In the listing below, the answer starts at the line that has "battersea (182, 688)" and stops after the line that has "Edwina Hannam (141, 2019)"; please repeat that part exactly and nothing more.

*** Opening DATA FOR PROCESSING ***

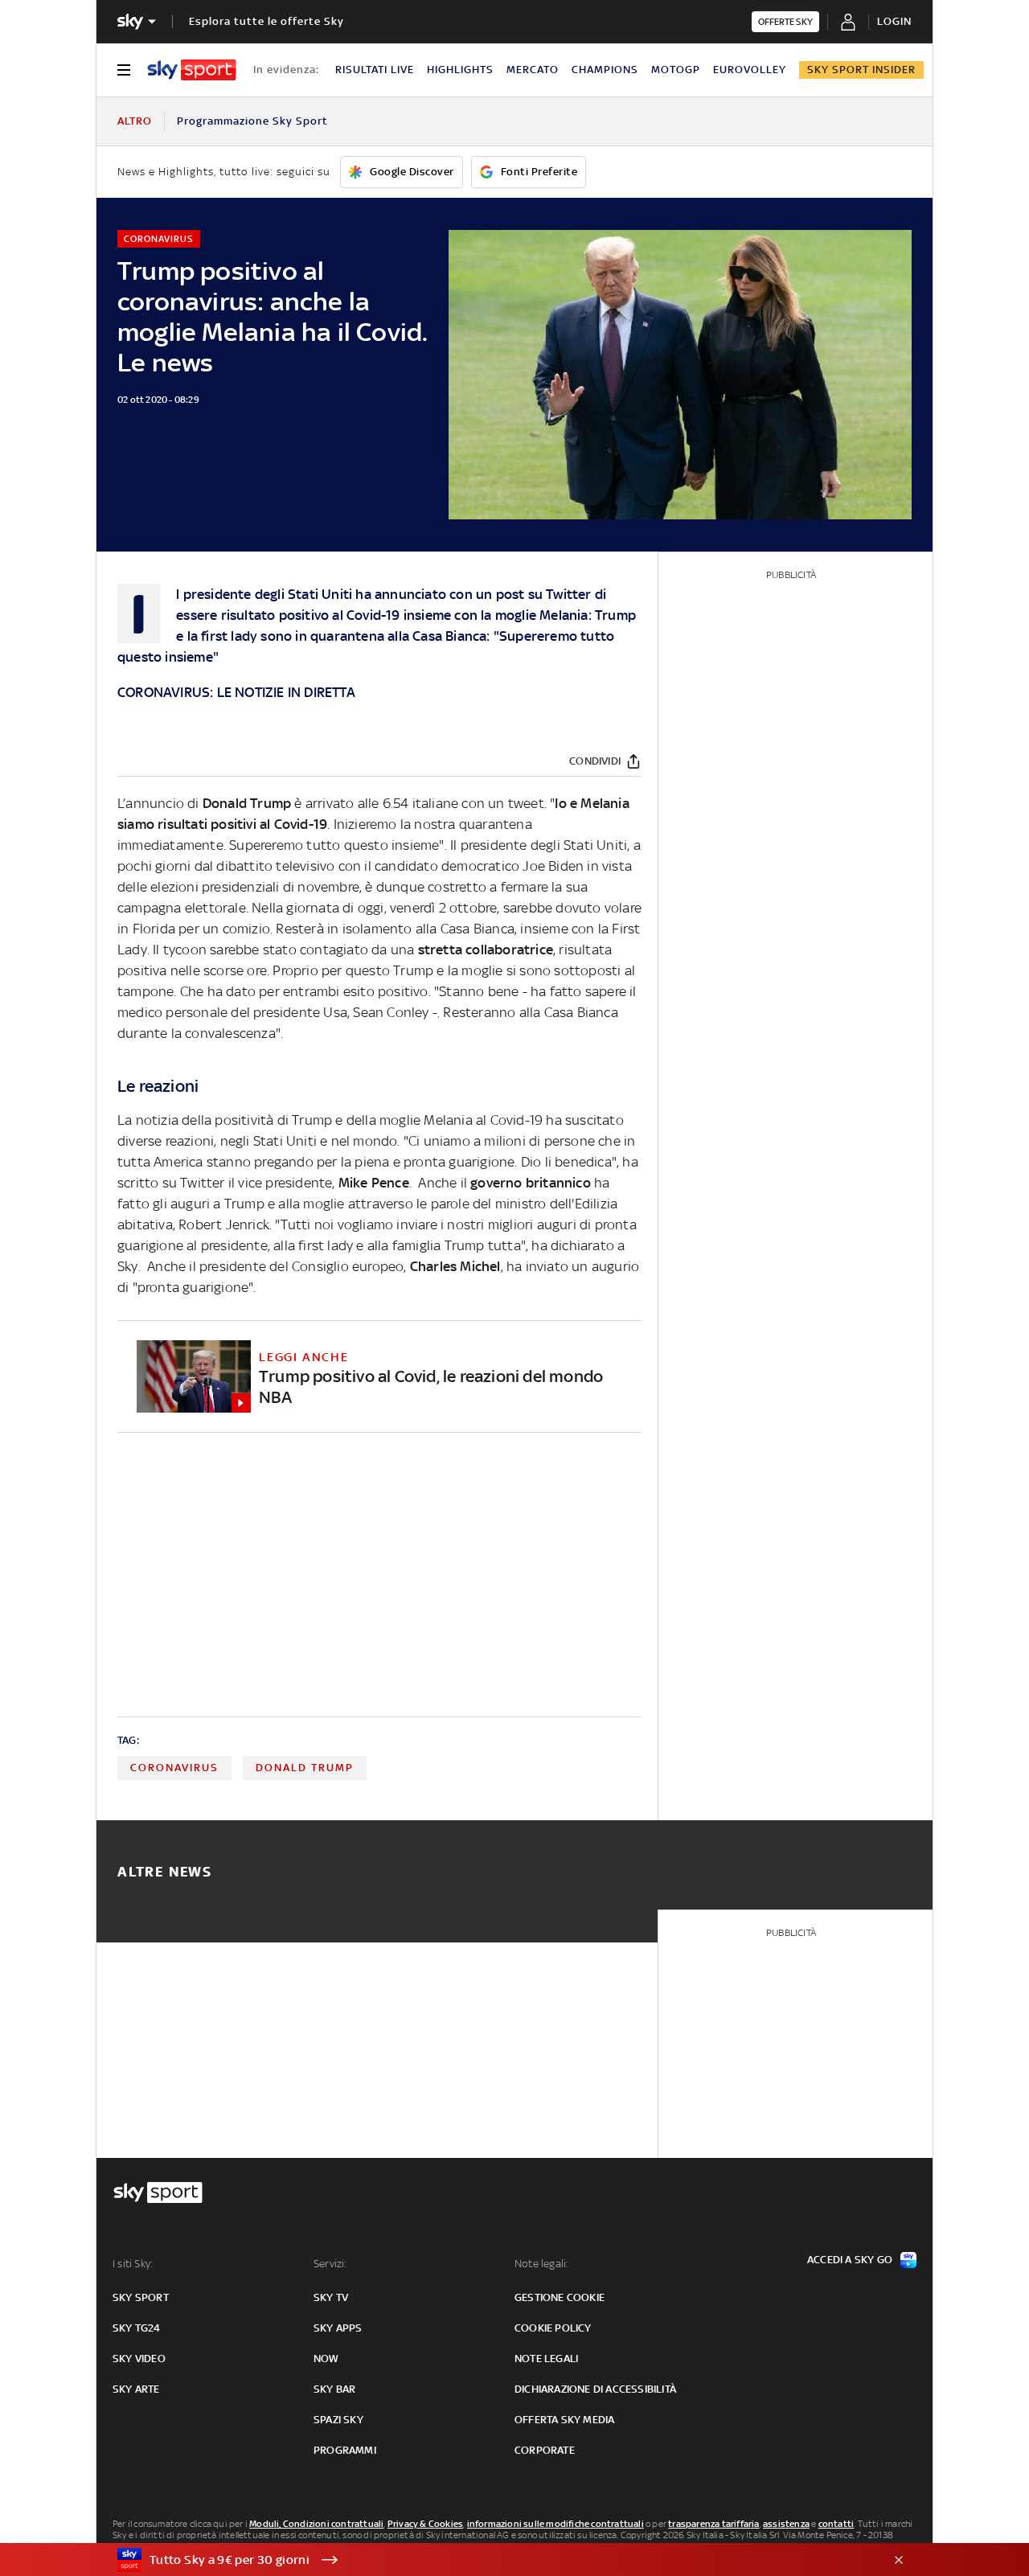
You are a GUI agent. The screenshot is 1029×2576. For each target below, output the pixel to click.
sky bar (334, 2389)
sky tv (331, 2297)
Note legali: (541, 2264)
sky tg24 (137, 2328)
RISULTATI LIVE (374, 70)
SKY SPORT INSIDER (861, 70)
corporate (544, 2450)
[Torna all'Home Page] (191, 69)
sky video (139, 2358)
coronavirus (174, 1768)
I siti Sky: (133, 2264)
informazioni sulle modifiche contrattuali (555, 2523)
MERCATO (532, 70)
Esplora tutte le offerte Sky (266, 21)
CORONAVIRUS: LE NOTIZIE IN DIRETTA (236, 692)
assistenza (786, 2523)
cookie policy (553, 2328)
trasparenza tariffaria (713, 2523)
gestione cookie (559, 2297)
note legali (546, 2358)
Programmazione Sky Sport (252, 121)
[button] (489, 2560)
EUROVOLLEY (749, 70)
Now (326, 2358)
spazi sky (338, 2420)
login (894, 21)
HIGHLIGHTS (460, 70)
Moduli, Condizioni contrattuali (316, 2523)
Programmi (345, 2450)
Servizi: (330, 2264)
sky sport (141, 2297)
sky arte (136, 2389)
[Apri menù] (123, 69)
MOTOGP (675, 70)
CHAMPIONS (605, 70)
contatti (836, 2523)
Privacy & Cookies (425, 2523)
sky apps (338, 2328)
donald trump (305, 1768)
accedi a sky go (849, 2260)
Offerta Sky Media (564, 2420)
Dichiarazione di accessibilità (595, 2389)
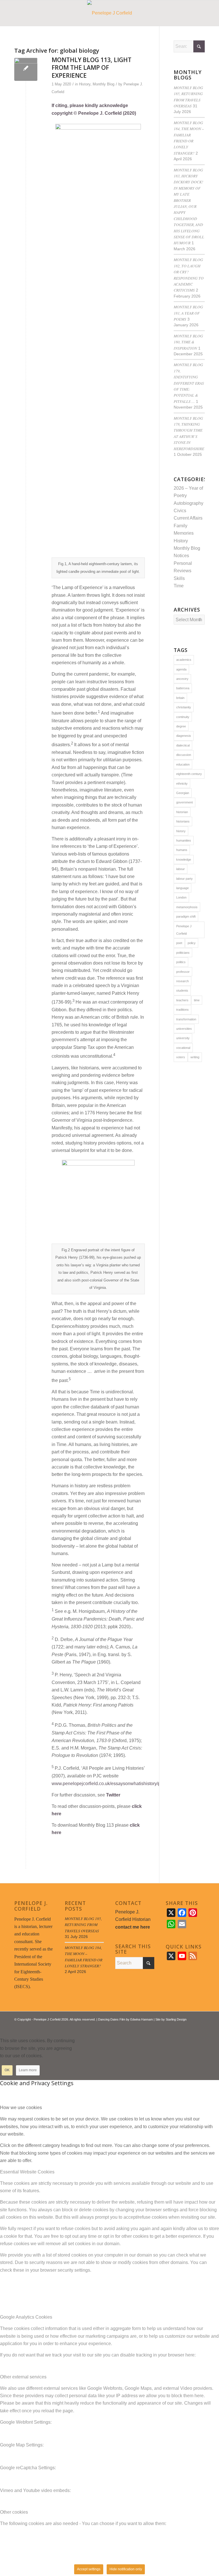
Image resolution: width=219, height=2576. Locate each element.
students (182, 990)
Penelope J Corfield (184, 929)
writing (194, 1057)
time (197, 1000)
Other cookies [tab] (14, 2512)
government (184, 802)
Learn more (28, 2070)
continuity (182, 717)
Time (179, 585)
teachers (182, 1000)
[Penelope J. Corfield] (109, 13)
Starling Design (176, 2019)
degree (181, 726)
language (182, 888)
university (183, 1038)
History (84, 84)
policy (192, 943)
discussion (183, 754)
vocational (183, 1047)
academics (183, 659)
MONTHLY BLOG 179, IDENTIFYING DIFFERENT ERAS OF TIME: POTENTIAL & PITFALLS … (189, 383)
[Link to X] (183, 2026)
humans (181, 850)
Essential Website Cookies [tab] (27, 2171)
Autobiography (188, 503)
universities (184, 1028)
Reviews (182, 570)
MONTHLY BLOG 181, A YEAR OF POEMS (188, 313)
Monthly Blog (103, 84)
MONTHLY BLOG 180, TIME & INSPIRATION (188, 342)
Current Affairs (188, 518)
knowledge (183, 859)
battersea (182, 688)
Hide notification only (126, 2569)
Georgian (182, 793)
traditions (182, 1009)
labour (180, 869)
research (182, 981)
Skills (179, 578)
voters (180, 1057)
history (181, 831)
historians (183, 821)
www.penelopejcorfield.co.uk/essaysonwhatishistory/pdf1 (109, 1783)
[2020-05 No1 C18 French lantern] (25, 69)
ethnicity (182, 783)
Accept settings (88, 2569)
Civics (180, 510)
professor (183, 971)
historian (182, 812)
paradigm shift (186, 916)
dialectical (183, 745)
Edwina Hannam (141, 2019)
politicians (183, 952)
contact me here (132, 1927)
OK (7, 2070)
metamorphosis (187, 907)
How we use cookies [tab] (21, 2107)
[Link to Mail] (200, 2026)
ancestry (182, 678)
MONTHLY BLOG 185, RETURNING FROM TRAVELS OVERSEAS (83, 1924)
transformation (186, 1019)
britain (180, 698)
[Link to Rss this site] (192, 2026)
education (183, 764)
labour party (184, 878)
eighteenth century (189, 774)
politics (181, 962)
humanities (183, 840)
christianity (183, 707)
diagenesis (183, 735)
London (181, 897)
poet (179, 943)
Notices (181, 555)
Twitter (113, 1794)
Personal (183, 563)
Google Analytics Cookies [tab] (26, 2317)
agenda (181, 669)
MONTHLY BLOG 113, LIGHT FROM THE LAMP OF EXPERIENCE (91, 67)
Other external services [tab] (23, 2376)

*** Closing DATA FOR PROCESSING ***

RESPONSE FOR THIS EXERCISE:
battersea (182, 688)
Hide notification only (126, 2569)
Georgian (182, 793)
traditions (182, 1009)
labour (180, 869)
research (182, 981)
Skills (179, 578)
voters (180, 1057)
history (181, 831)
historians (183, 821)
www.penelopejcorfield.co.uk/essaysonwhatishistory/pdf1 (109, 1783)
[2020-05 No1 C18 French lantern] (25, 69)
ethnicity (182, 783)
Accept settings (88, 2569)
Civics (180, 510)
professor (183, 971)
historian (182, 812)
paradigm shift (186, 916)
dialectical (183, 745)
Edwina Hannam (141, 2019)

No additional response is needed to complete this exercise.